According to www.usinflationcalculator.com
, the inflation rate was reported to be 2.1 percent in 2012. So, 2.1 percent of $100,000 is a true economic loss of $2,100. Take $2,100 loss minus our gain of $500 and we derive a $1,500 pre-tax real economic loss. Pay taxes of, say, $100 on that “income” and your real economic loss is $1,600.
The tax machine does not stop there. Inflation slowly chips away at our tax deductions, credits and exemptions. Many of these tax benefits, contained in our Internal Revenue Code, are subject to being reduced if our adjusted gross income exceeds certain thresholds or exemptions. The efficacy of those exemptions, used in the phase-out formulas, erodes with inflation
. True, some of them are inflation adjusted, but some aren’t.

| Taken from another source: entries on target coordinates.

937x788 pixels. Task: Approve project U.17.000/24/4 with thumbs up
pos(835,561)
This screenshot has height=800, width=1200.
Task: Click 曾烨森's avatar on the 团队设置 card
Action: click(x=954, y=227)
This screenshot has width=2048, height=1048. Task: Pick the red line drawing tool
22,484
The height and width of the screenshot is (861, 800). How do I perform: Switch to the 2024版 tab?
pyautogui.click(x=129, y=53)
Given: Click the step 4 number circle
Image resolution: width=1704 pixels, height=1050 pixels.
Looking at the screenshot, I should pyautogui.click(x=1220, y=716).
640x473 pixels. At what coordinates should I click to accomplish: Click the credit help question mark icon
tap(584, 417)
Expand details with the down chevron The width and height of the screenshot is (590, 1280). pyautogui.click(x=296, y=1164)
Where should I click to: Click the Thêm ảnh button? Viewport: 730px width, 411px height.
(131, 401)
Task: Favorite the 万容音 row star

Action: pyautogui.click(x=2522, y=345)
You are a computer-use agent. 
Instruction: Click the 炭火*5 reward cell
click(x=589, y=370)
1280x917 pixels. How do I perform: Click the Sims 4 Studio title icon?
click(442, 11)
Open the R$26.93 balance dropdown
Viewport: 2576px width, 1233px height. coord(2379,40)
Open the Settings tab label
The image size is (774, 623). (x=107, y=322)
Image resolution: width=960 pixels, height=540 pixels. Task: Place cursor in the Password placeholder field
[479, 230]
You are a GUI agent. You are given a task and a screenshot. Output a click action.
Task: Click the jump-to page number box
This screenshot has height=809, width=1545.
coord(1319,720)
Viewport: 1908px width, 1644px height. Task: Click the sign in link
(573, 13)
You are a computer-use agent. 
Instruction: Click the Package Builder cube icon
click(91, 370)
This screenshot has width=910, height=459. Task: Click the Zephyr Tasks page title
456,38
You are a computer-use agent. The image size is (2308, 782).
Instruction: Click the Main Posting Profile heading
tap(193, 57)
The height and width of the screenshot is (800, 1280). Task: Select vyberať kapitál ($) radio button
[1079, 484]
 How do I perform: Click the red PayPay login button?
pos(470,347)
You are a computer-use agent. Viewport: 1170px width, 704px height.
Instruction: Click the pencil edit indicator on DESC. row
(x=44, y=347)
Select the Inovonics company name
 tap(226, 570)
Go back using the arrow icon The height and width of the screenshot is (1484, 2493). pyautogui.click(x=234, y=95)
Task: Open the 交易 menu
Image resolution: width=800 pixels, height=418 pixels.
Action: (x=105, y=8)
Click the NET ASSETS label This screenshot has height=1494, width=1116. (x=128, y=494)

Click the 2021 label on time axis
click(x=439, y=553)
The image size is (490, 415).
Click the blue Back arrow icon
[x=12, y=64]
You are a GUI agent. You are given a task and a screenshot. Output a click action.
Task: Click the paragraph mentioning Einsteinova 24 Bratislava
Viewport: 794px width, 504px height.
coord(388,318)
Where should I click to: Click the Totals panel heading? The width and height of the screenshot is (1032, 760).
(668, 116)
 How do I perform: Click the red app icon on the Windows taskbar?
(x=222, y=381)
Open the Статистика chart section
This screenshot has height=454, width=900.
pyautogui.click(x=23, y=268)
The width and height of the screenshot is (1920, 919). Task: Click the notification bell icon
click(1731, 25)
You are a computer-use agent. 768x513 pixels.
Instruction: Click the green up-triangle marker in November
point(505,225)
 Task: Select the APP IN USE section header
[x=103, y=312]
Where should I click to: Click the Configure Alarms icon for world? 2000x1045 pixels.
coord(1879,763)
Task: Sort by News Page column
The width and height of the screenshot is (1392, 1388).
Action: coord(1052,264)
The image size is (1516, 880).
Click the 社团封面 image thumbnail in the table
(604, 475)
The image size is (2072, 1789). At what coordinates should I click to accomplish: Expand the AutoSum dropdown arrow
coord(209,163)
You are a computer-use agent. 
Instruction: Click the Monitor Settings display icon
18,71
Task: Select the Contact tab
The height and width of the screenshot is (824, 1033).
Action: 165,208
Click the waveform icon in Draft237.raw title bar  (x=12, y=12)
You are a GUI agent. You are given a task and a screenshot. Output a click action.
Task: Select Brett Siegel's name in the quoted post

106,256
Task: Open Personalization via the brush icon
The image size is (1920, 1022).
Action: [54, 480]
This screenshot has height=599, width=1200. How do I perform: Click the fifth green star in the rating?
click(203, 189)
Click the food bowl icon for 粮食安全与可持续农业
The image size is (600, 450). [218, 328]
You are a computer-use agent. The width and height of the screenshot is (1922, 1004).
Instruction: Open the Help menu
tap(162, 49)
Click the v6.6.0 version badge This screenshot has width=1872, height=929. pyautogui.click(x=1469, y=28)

For example, the new 3.8 percent Obamacare surtax is not inflation adjusted. And the formula which determines inclusion of Social Security in income is not either. The latter used to have a very significant threshold that only applied to affluent taxpayers back in the early 1980s. Over time, inflation has made the taxation of Social Security common to the lower middle class taxpayer and above. It all happened so slowly, nobody raised the alarm.
Even more concerning is where inflation goes in the future. Many commentators believe that the government will have to monetize the debt by printing money, thereby causing a lot more inflation in the future. If that turns out to be true, then we may repeat the experiences of the 1970s and early 1980s, when inflation was in the low teens. I believe the compound inflation rate for the
1970s was around 7 percent or more.
We, as insurance professionals
, can help protect against much of this bad news. While our interest rates on annuities and life insurance are also at historical lows, they are higher than many other safe assets paying interest. If you believe in indexed products, your clients’ may be able to squeeze out even better rates.
And remember, our earnings compound at pre-tax rates. In the case of life insurance
, the client may even take their income out tax free if they use the policy correctly. In the case of annuities with LTC-type benefits, they may also distribute tax free to pay for qualified LTC costs.
Traditional LTC policies are deductible within limits and the benefits are paid tax free. Where else in the Internal Revenue Code do you find a deduction up front and tax-free income when distributed?
So, while the tax misery grows on a daily basis, we have the products to help defend against increasing taxation and to provide reasonable returns safely to our clients.